Hey Consumer Watchdog, It’s Only Ok If You Are a Republican? Get it?

Consumer Watchdog in Middle of Fight for Insurance Rate Regulation

by Brian Leubitz

Consumer Watchdog (CW) has more than its share of enemies.  While most normal Californians have very little idea who they are, the denizens of the Capitol are not really normal, are they? They have a pretty good idea of who they are.

They have enemies from the 2007 health care fight, where California ended up with no health care reform package, partly because the left didn’t want to be complicit with Gov. Schwarzenegger’s plan.  You see, fellow progressives, we are supposed to stand by while the “adults” do all the negotiating and then cheer when we get some scraps.  By adults I mean, the corporate right, the Tea Party, and the center-right Democrats.  So, you know, “serious” people.

It turns out that when CW helped out with blowing up that 2007 process, there were some hard feelings. And these things linger in Sacramento.  Of course, for Consumer Watchdog, it is hardly the first time they’ve pissed anybody off.

Fast forward to this year, when AB 52, health insurance rate regulation is up in the Senate. It ultimately fails, and Sen. Ed Hernandez, the chair of the Healthcare committee that ultimately passes it to the full Senate, catches some flack.  Hernandez didn’t ultimately support the bill in the full Senate, or at least he has said as much.  Consumer Watchdog then proceeded to put out a TV spot attacking Sen. Hernandez.

The spot was pretty hardhitting, and Asm. Feuer and IC Dave Jones have distanced themselves from it.  However, what is interesting now is that the focus doesn’t seem to be on the issue itself anymore, but rather that vague sense of transparency.  You see, like the Chamber of Commerce and other organizations, CW keeps some of their contributors private.

Thornier than the fees is the disclosure of individual donors who fund Consumer Watchdog, It is  widely believed – and some within Consumer Watchdog have confirmed it over the years – that much of its money comes from the trial bar. The group receives individual donations from the public, money from foundations, money from settlements that go into affiliated foundations for education and outreach that provide money to the main group and money from labor and other groups.

But individually, just who gives what is not available, Court said, “the donors can get harassed by politicians because people like us run ads about their (the politicians’) conflict of interest,” he said. He said nondisclosure as a civil rights tool, much as nondisclosure was important to the NAACP to protect its donors.

But critics of Consumer Watchdog are not convinced, saying the group is hypocritical for not disclosing donors while demanding full disclosure from those it attacks.(Capitol Weekly)

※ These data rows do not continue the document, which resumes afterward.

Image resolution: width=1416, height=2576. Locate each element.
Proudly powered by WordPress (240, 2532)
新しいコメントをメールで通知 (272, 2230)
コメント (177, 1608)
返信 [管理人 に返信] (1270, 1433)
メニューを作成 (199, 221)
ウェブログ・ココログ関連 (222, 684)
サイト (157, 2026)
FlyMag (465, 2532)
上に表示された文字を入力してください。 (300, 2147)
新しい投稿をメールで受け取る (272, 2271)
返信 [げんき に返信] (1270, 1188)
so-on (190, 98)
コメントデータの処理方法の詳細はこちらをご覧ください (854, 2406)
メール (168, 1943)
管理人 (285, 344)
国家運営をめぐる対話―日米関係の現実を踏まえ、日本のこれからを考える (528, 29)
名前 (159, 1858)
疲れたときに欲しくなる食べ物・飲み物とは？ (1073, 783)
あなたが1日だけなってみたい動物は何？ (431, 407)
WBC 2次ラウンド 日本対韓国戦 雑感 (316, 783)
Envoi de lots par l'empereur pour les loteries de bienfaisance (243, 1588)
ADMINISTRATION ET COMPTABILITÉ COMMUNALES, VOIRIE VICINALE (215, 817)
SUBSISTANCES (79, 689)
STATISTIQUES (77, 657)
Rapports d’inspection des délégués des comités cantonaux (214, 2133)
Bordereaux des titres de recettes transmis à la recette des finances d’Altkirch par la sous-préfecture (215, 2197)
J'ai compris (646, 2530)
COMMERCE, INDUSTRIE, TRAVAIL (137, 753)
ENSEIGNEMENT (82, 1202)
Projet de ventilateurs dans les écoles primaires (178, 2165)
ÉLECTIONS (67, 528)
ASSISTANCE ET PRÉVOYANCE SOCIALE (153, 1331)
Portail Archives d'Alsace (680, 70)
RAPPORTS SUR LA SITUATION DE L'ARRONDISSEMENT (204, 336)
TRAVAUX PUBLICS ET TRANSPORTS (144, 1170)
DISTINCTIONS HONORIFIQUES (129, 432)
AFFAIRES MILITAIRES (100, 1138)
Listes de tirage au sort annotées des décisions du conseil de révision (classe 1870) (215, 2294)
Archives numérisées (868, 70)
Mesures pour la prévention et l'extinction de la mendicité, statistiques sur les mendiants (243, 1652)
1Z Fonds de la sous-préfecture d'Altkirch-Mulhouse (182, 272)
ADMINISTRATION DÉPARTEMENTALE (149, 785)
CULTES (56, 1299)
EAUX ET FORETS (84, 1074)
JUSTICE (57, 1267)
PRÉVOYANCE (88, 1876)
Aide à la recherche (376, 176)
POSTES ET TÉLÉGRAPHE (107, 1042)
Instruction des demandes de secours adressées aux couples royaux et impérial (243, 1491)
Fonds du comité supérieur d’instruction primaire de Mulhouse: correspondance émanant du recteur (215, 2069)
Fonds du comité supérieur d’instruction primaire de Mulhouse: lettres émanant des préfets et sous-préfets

Or, in other words, you can’t advocate for good government unless you are a perfect teacher’s pet. But if you are advocating for giveaways to corporations? Well, no need to tell us who you are working for. We sure they are all just “job creators” trying to …ummm…exploit labor to increase their own capital or something like that.  But hey, it’s capitalism…so that’s awesome!

Do we need some control over the funding of political? Yes, desperately. But the Left can’t be forced to give up the tools and play on a different playing field as the Right.

One thought on “Hey Consumer Watchdog, It’s Only Ok If You Are a Republican? Get it?”

  1. The reason Consumer Watchdog opposed the DEMOCRATIC health care bill in 2007 (the one supported by AFSCME, Health Access, AARP and just about every other progressive group) was because it was paid to do so. According to U.S. Department of Labor records, it received a $50,000 “donation” from the California Nurses Association.

    FPPC records now show that Consumer Watchdog has received $500,000 for its current attacks on AB 52.

    Let’s remember that Senator Hernandez is a progressive Democrat, with almost perfect scores from progressive groups. The acts were so outrageous that the bill’s sponsors and backers, Assemblyman Mike Feuer and Insurance Commissioner Dave Jones, tried to distance themselves from Consumer Watchdog’s action. For the record, Senator Hernandez voted FOR the bill to move it out of committee (where it could have died). Kaiser, which CW accused of him of helping, also was the main opponent of Senator Hernandez’s main bill (SB 703) to establish a basic health plan (another measure supported by progressive groups).

    The difference between what the right does and what Consumer Watchdog does is that Consumer Watchdog bills itself as a consumer group. Unlike Consumers Union and the Consumer Federation of California, Consumer Watchdog has no members and does nothing constructive to move pro-consumer legislation forward. All it does is collect special interest contributions for its work. It’s known as “pay to play,” and its bad on the left and right.

    Consumer Watchdog pays its founder more than $600,000 a year and he lives in a house worth nearly $2 million. Does that sound typical for those of us who work hard for progressive causes?

    It should also be pointed out that Consumer Watchdog opposed President Obama’s health care bill — legislation supported by nearly all progressive groups and Democrats.

    Consumer Watchdog gives progressive groups a bad name because of its actions and the way is funded. There’s no reason to defend them.